He came into this matter at approximately 12
noon on the second day of the trial after not having had contact with
the matter for
a number of years. He clearly formed the view, which
he expressed in his evidence, that he still held the belief that the
plaintiff
had committed a crime and should have been arrested.
Indeed, I gained the clear impression from his evidence that he
initially
thought the matter should be referred back to the public
prosecutor for a final decision on the plaintiff’s involvement.
It was only when it was pointed out that such a step would result in
inherent prejudice to the plaintiff after such a long time,
and would
appear to be an intimidatory tactic during the running of the civil
trial, that he backed down and said that the State
would no longer
proceed against the plaintiff. This was confirmed by the entry which
he made in the investigation diary of the
docket after the conclusion
of his evidence.
[88] The evidence of Warrant Officer
George suffers from some of the same problems as General Booysen.
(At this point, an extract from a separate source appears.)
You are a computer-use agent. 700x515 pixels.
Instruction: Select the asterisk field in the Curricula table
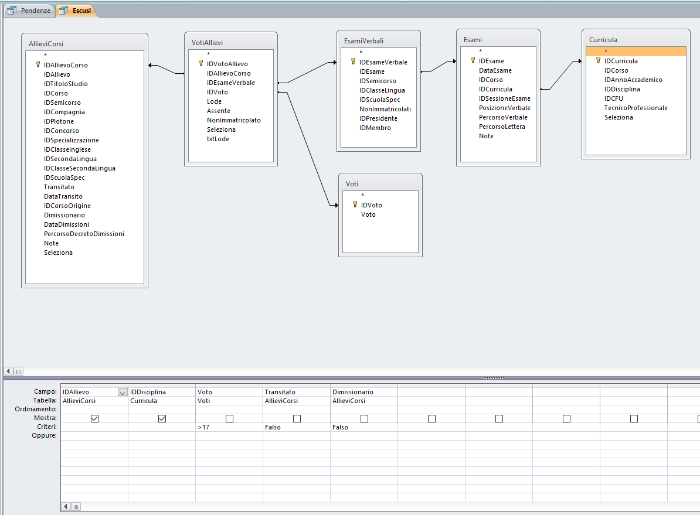605,50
Warrant Officer George was
clearly of the view that the plaintiff had
participated in the smuggling of the firearm into the cell of Kruger,
and this view
persisted for a considerable period of time after the
arrest of the plaintiff. It no doubt clouded his thinking as the
investigating
officer in the ongoing conduct of the State in this
matter. The origin of his confusion appears to have been an
interpretation
of the initial statement, made in Afrikaans by
Mostert, which Warrant Officer George either incorrectly interpreted
or had been
misinterpreted to him. With regard to the issue of the
subpoena to the plaintiff, and the matter of the plaintiff’s
fingerprints,
for the reasons I have set out above, I prefer the
evidence of the plaintiff.
[89] The evidence of Warrant Officer
George also conflicted with that of the plaintiff with regard to the
taking of the statement
which appeared in Exhibit A from pages 110 to
114. The plaintiff’s version was that the documents had been
written out by
Warrant Officer George and that he had been asked to
sign them, without having had the documents read to him, or having
had a chance
to read them himself. Warrant Officer George testified
that he had read the documents to the plaintiff and that the
plaintiff had
had a chance to read them himself before signing them.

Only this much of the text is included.